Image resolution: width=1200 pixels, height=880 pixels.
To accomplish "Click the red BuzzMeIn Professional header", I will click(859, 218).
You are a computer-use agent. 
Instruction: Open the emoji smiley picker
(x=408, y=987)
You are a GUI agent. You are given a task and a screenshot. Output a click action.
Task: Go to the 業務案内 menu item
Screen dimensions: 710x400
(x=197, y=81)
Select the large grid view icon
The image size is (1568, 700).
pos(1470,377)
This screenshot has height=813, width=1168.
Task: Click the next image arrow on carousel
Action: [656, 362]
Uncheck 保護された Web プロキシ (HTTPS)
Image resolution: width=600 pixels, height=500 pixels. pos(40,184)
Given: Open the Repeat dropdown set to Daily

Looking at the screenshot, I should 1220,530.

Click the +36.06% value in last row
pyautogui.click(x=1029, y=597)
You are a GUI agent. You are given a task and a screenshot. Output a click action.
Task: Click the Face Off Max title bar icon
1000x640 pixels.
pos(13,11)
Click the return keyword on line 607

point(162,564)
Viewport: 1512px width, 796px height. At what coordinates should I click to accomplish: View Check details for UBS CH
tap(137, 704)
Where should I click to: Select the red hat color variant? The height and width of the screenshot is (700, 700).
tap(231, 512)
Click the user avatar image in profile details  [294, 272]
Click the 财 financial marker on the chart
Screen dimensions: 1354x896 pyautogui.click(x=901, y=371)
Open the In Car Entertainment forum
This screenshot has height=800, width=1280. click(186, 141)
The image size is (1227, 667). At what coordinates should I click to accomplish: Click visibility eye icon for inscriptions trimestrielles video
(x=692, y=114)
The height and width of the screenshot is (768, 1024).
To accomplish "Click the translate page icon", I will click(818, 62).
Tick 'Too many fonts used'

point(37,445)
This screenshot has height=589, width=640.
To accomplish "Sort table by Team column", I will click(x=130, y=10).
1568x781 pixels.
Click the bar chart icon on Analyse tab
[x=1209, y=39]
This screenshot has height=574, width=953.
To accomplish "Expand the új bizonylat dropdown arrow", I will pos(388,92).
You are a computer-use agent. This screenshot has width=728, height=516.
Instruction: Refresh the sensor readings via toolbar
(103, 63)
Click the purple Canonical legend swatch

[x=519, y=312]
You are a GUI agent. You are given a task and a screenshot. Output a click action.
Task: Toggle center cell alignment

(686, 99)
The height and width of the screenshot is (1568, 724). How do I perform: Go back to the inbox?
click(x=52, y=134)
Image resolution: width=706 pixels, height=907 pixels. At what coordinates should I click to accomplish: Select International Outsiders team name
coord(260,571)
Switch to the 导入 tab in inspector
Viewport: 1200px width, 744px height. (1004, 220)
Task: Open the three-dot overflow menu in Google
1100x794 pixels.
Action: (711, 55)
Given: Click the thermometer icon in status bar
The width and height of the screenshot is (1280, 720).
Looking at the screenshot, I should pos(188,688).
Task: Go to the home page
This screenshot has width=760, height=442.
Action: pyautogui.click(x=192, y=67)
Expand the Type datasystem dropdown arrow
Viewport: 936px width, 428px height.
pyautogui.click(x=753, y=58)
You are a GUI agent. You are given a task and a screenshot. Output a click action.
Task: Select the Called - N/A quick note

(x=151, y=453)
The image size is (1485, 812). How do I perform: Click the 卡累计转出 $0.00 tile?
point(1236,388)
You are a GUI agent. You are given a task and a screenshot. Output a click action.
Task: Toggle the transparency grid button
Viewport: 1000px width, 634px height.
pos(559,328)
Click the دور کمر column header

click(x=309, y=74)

WHAT YOU HAVE TO DO -
Above are the records. Print exactly, and only, the lines from the line with "Instruction: Open the emoji smiley picker" to the line with "Task: Click the Face Off Max title bar icon", both inclusive.

YOUR SOLUTION -
Instruction: Open the emoji smiley picker
(x=408, y=987)
You are a GUI agent. You are given a task and a screenshot. Output a click action.
Task: Go to the 業務案内 menu item
Screen dimensions: 710x400
(x=197, y=81)
Select the large grid view icon
The image size is (1568, 700).
pos(1470,377)
This screenshot has height=813, width=1168.
Task: Click the next image arrow on carousel
Action: [656, 362]
Uncheck 保護された Web プロキシ (HTTPS)
Image resolution: width=600 pixels, height=500 pixels. pos(40,184)
Given: Open the Repeat dropdown set to Daily

Looking at the screenshot, I should 1220,530.

Click the +36.06% value in last row
pyautogui.click(x=1029, y=597)
You are a GUI agent. You are given a task and a screenshot. Output a click action.
Task: Click the Face Off Max title bar icon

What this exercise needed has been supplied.